Building and rebuilding – the infancy of independence in Kosovo
Ten years after the war in Kosovo, and more than a year after the region declared independence from Serbia, thousands of people, both Serbs and Albanians are still struggling to repair their homes and lives.
For a decade, Albanian families from the north of Kosovo’s Mitrovica have been living far from their homes. They fled in 1999, after the area became the Serbian sector of the ethnically-divided town. But now they’re returning.
“There were 124 houses before the war. They all were burned by Serbian police and civilians. Albanians couldn’t return because Serbs were against this, but now we – Kosovo’s government – have given the Albanians money to help rebuild their houses,” says Rasim Veseli, the Director for Public Services and Infrastructure
But it’s something the Serbs are still heavily opposed to.

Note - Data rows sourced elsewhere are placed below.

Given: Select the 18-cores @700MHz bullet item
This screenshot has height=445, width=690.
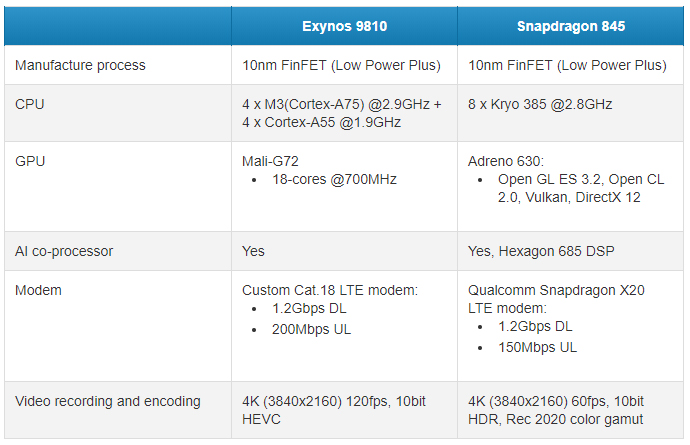Looking at the screenshot, I should coord(334,179).
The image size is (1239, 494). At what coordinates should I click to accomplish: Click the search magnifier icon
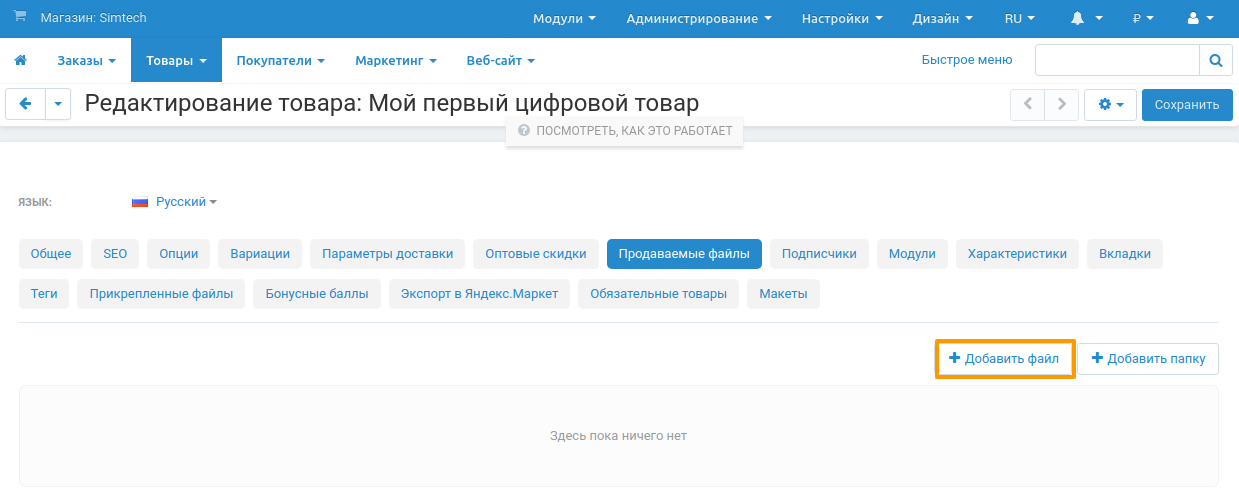tap(1215, 61)
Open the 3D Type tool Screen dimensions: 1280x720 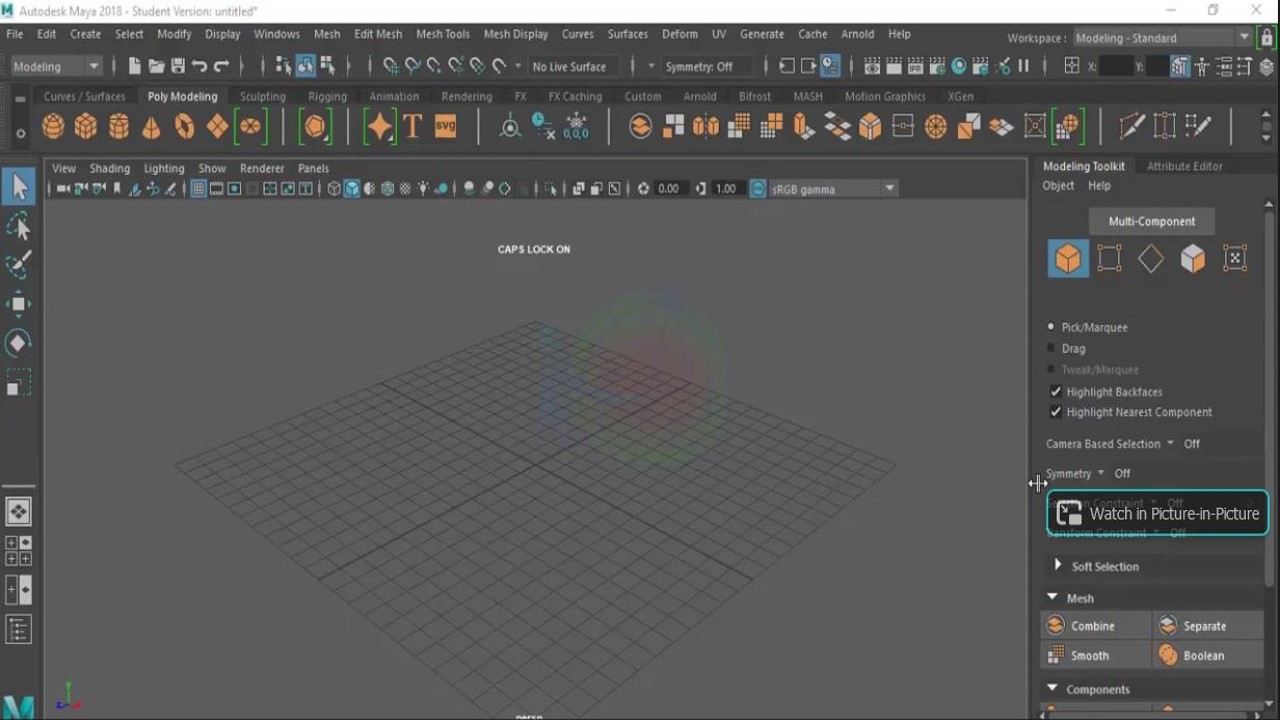click(x=412, y=126)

The house of Sinisha Lazic, from Serbian Night Watch, is just 300 meters from the reviving Albanian district. He sees the Albanians’ return to the Serbian part of town as an invasion.
“They want to set up a center for the Albanian security forces here, in these houses, to control the Serbian part of Mitrovica. Their main goal is to force us from our land and to populate it with Albanians,” says Lazic.
Sinisha says the return of Albanians forces the situation off balance, as things are very different for Serbian displaced people. While there are Albanian families in the Serb part of Mitrovica, there are no Serbs in the Albanian part.
Their churches and cemeteries have been totally destroyed, and their houses occupied. There is no longer a way back home for them.
“Why is that? Serbs have many times applied to the Mayor of the Southern, Albanian part of Mitrovica, asking to return to their homes. But no one has responded. The international community should admit that they were wrong with this independent Kosovo, because they listened to only one side,” says Sinisha Lazic.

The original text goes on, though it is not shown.